Activity — Make an exact copy of the entries, and keep any pictures out of it.

Saved entries
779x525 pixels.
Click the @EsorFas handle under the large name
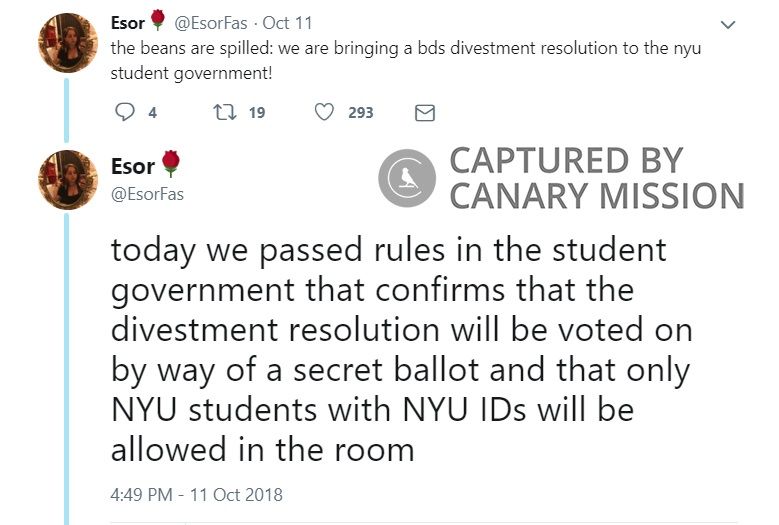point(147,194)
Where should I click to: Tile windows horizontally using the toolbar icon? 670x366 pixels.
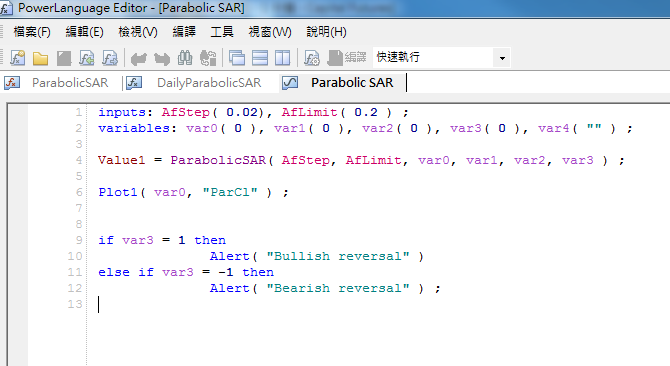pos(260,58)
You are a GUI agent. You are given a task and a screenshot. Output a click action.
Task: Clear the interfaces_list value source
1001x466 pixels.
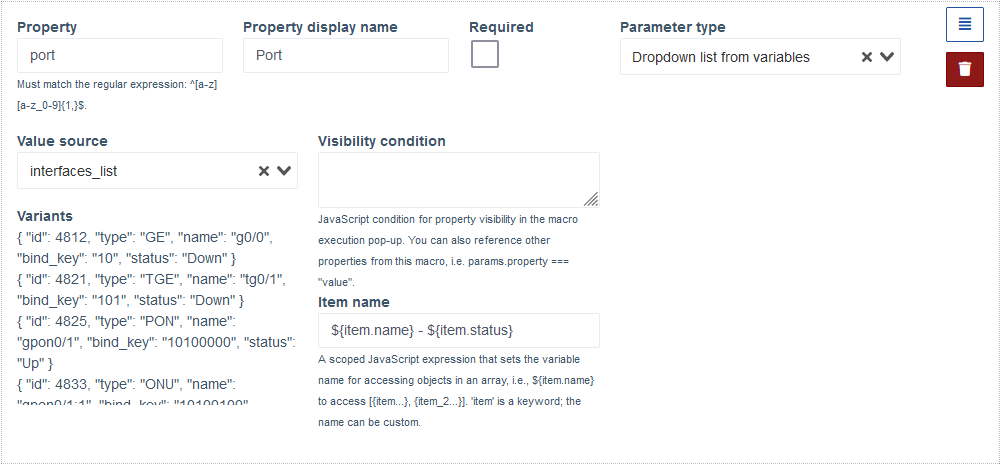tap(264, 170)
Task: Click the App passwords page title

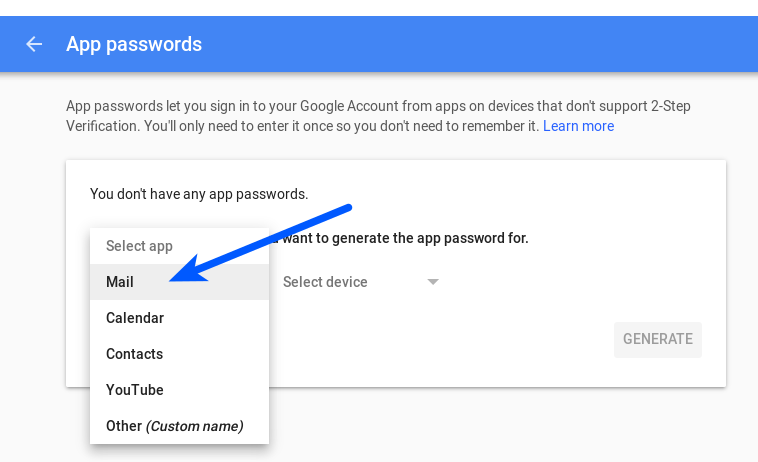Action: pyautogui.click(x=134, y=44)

Your solution —
779x525 pixels.
Click the @EsorFas handle under the large name
point(147,194)
Where should I click to: Tile windows horizontally using the toolbar icon? 670x366 pixels.
pos(260,58)
You are a GUI agent. You are given a task and a screenshot. Output a click action.
Task: Clear the interfaces_list value source
1001x466 pixels.
tap(264, 170)
Task: Click the App passwords page title

Action: pyautogui.click(x=134, y=44)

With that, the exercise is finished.